----- Reading passage

This veggie and protein-packed make-ahead Spanish-inspired rice dish is packed with flavour and nutrition!
Ingredients
4 tsp
Extra virgin olive oil
1 medium
Yellow onion
(finely sliced.)
300 gm
Chicken thighs, boneless, skinless
(diced into 2 cm chunks.)
2 clove(s)
Garlic
(medium; minced.)
1 tsp
Cumin
(ground.)
1 tsp
Paprika, smoked
1 tsp
Turmeric, ground
400 gm
Diced tomatoes, canned
(drained)
1 bunch
Asparagus
(diced into 3 cm pieces)
1 cup
White rice, long-grain, regular, cooked
1/4 cup
Frozen green peas
(frozen)
2 cup
Baby spinach
1/4 cup
Parmesan cheese, shredded
(optional)
3 cup
Vegetable stock/broth
1/4 cup
Parsley, fresh
(optional; finely sliced.)
Instructions
Heat the olive oil in a large saucepan over medium-high heat. Add the sliced onions and cook for 4-5 minutes, or until softened.
Add the chicken pieces into the frying pan with the onion and cook for 3-4 minutes, tossing until browned all over. Add in the garlic, cumin, smoked paprika and turmeric and stir through for 30 seconds, or until fragrant.
Add the diced tomatoes, asparagus, and cooked rice. Bring to a rolling simmer and cook for 5 minutes, or until the asparagus is tender and the liquid has reduced slightly.
Stir through the frozen peas, baby spinach leaves, stock and a generous seasoning of salt and pepper for 1 minute or until spinach has wilted and the chicken has cooked through.
Serve sprinkled with Parmesan and parsley.
Notes:
Substitutions
This dish is very versatile so use your favourite vegetables like peppers and mushrooms, or protein sources like shrimp, squid, or turkey sausage.

----------

Please transcribe the recipe above from "Instructions" up to and including "has cooked through.".

----- Dataset content

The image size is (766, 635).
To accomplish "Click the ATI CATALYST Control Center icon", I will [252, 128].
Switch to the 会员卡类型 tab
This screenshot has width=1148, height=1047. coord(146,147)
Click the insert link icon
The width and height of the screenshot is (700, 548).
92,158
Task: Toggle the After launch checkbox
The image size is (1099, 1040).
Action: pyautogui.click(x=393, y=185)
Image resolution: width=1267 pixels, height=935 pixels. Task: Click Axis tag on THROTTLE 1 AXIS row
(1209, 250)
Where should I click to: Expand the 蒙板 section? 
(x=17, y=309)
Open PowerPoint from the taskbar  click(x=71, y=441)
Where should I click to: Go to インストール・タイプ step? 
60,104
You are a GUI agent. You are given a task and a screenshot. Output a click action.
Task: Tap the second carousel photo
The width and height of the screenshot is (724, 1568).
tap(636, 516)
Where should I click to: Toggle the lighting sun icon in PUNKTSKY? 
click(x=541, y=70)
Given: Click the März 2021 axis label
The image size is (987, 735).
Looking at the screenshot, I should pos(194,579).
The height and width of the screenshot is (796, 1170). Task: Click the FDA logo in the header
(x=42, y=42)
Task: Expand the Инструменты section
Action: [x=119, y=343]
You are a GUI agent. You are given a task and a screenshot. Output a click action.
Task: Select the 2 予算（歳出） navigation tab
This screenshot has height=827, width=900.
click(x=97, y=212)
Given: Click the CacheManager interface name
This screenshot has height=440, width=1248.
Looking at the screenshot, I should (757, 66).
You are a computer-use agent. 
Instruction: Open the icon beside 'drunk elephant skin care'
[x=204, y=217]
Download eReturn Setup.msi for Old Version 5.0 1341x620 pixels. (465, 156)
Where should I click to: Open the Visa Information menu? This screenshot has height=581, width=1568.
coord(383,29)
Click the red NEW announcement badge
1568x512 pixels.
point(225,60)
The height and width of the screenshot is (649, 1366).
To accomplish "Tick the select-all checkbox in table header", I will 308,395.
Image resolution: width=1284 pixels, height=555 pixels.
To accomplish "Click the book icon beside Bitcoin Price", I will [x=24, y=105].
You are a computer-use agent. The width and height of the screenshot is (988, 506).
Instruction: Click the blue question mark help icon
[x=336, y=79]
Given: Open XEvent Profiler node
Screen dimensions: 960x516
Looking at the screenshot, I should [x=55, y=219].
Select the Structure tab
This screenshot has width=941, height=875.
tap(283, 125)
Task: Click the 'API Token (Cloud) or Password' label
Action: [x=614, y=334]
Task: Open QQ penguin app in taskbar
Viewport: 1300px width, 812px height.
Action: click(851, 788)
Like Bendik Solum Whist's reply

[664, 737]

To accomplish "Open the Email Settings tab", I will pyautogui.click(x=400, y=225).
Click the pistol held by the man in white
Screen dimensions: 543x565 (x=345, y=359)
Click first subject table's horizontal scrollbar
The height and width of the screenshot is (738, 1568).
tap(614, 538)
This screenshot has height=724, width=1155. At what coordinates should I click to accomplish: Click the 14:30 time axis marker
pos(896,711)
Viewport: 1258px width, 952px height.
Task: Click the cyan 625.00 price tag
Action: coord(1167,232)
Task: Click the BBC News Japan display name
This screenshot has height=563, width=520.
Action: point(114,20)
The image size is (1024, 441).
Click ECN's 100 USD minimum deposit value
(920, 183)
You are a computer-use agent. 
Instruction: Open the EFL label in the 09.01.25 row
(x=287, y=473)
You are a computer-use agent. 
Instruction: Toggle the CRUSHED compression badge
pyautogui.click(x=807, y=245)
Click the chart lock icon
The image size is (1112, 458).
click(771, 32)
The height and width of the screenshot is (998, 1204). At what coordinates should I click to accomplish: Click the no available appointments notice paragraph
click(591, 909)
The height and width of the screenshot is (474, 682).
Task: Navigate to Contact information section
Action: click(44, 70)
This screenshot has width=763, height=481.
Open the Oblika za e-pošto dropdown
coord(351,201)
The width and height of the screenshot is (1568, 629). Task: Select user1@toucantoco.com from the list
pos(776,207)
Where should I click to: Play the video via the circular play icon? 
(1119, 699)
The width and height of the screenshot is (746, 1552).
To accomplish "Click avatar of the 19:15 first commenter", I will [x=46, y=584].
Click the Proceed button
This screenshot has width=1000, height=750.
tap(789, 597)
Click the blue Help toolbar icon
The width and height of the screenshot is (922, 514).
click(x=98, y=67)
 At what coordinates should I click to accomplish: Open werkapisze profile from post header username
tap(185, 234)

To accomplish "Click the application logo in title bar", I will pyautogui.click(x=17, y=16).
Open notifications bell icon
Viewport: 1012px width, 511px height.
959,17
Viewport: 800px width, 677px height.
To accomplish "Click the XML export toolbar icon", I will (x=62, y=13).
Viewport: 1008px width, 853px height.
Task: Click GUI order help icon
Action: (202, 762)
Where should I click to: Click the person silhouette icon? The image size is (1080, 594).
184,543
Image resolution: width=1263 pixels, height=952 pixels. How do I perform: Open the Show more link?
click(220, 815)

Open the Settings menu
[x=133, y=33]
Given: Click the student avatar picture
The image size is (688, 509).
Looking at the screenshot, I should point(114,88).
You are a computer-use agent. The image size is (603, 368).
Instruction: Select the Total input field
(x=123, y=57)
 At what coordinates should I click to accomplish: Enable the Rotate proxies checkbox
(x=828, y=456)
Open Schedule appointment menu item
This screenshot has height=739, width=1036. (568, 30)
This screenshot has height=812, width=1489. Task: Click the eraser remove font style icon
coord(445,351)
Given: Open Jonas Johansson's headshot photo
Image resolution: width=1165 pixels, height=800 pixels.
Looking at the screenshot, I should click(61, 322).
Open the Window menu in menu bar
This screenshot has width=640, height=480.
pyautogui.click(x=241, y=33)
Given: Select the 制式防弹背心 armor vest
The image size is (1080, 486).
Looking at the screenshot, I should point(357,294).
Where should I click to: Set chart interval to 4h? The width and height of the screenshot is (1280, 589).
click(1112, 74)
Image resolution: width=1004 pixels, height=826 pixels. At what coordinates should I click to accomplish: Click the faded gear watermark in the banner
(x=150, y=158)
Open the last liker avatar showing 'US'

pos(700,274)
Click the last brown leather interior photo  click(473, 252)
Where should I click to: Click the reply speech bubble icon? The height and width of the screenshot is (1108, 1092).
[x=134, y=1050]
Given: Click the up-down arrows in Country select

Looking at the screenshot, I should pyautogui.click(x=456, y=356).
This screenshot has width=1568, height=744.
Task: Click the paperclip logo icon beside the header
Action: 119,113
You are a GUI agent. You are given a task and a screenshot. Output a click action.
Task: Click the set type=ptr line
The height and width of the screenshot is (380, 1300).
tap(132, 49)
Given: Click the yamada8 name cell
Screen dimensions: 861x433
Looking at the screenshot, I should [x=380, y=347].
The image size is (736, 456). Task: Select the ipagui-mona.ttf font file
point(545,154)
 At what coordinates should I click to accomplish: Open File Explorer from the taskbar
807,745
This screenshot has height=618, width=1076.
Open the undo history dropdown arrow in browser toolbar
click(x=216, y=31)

----------

## The completed task
Instructions
Heat the olive oil in a large saucepan over medium-high heat. Add the sliced onions and cook for 4-5 minutes, or until softened.
Add the chicken pieces into the frying pan with the onion and cook for 3-4 minutes, tossing until browned all over. Add in the garlic, cumin, smoked paprika and turmeric and stir through for 30 seconds, or until fragrant.
Add the diced tomatoes, asparagus, and cooked rice. Bring to a rolling simmer and cook for 5 minutes, or until the asparagus is tender and the liquid has reduced slightly.
Stir through the frozen peas, baby spinach leaves, stock and a generous seasoning of salt and pepper for 1 minute or until spinach has wilted and the chicken has cooked through.